Sometimes the story just doesn't agree with me. I'm not gonna go into more detail that what follows, but I was in a snarky mood today and this story made me snarkier. This is what I wrote in response.
"No. And if there were a "Hell No" option on the dropdown menu, I would select that. In a word, WTF? The author is too cute for his or her own good. The unorthodox writing style could work if there were an actual story here. Instead, it's just a group of people preparing for a party in which an acquaintance has unexpectedly decided to attend. And in the meantime, the author takes the annoying steps of stopping the story to introduce him or herself to me personally, interrupting the story to bore us with two long and clunky poems, making a ridiculous analogy about a conversation being like Pearl Harbor, and ending the story with random, disconnected snippets of dialogue from the party.
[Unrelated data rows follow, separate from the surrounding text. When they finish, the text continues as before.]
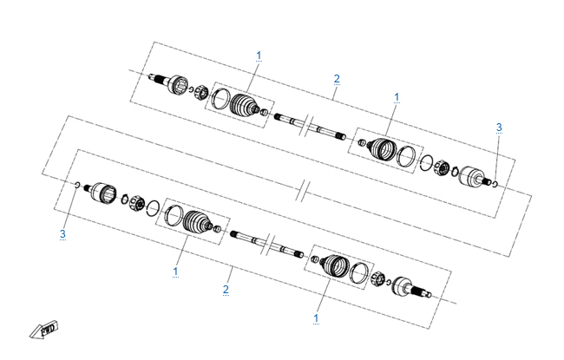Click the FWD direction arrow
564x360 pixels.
(44, 330)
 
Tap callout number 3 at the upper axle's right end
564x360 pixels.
(499, 128)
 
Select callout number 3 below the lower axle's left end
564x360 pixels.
(62, 234)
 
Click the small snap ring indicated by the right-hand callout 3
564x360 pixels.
(495, 185)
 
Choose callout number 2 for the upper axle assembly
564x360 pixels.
(337, 79)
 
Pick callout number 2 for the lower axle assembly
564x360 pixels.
(226, 290)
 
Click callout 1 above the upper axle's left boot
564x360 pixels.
(259, 56)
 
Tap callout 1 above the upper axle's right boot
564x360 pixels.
(397, 97)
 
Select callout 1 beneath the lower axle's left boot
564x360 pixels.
(175, 272)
Extra points deducted for not double-spacing (hence the demotion from "No" to "Hell No"). Sure, some of the lines in this story are creative. But someone needs to sit this author down and explain that a story is more than cutting and pasting random lines of text together. The sum of its parts has to add up to a cohesive whole. Now that I'm all riled up, I'm gonna go outside and kick someone's ass."
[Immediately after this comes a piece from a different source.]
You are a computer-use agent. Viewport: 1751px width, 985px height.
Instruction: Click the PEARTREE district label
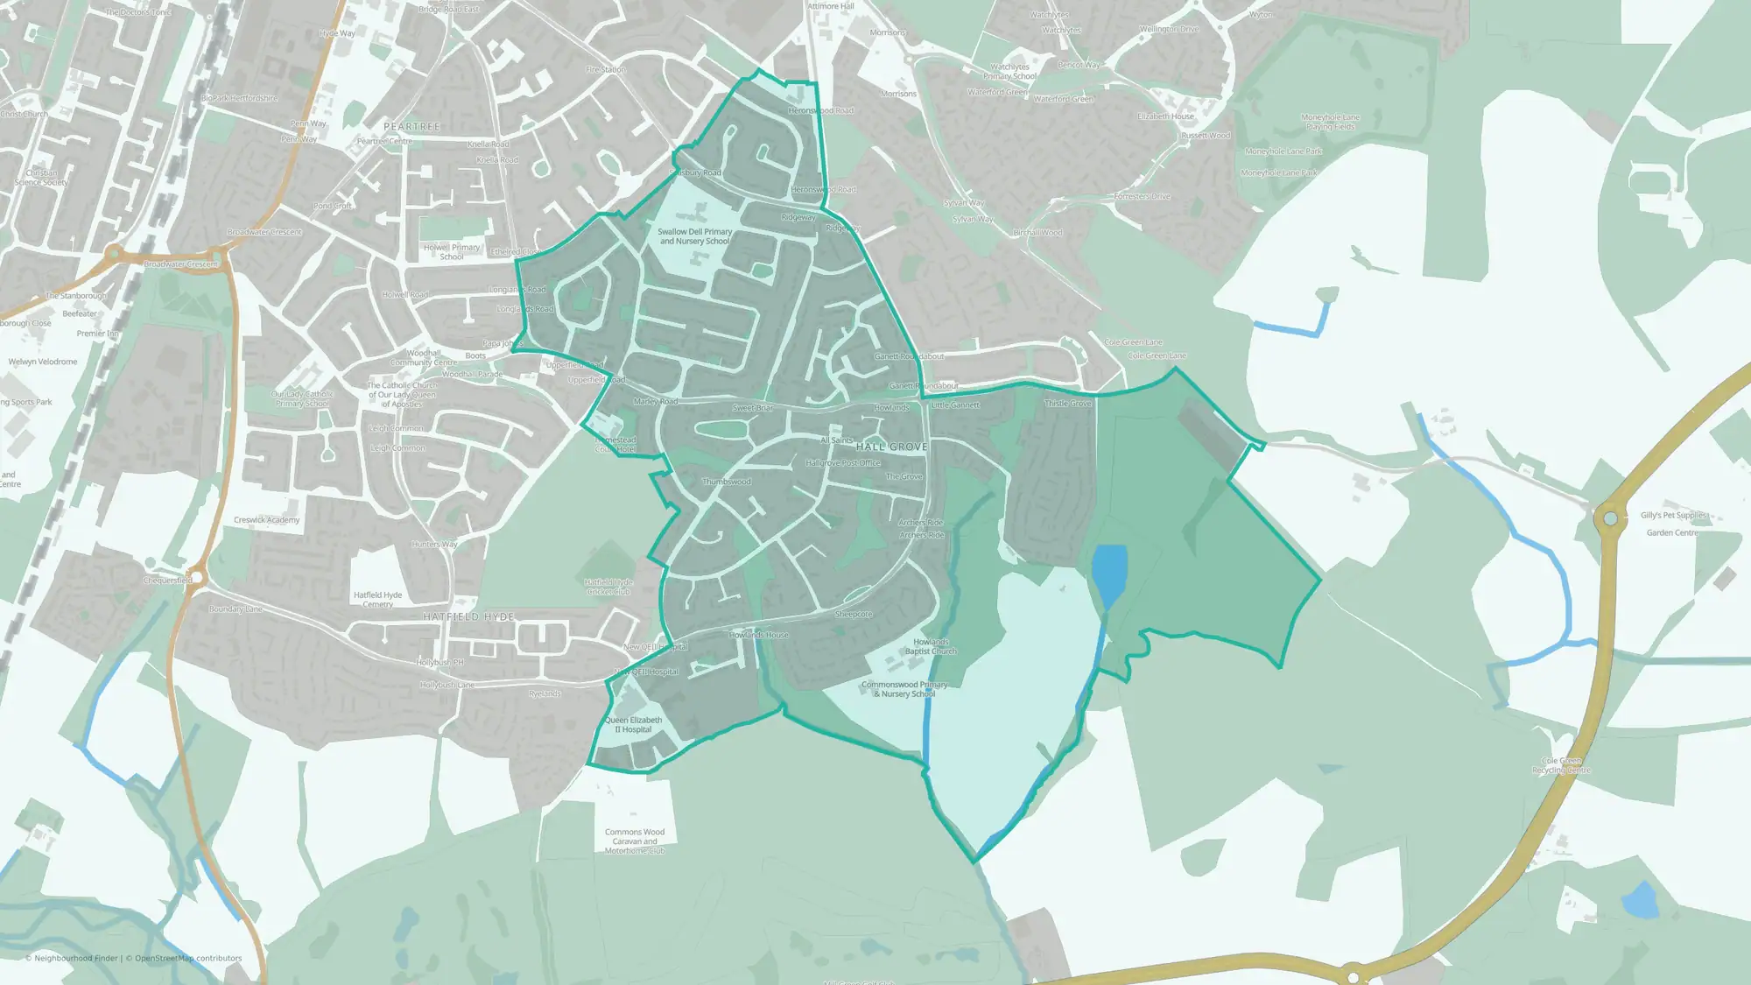(411, 127)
I don't know. Maybe if I had read it on a different day, I'd have been more inclined to like it.
Phil:
ReplyDeleteIs "hell no" worse or better than "flatulent"?
"Hell No" and "Flatulent" are not mutually exclusive. Actually I wouldn't say this story was flatulent. It was frustrating; there were some good lines in it, but they got overshadowed because the author was trying to hard to impress us; it was coy to the point of nausea. But it's just my opinion. Who knows, the other readers may like it.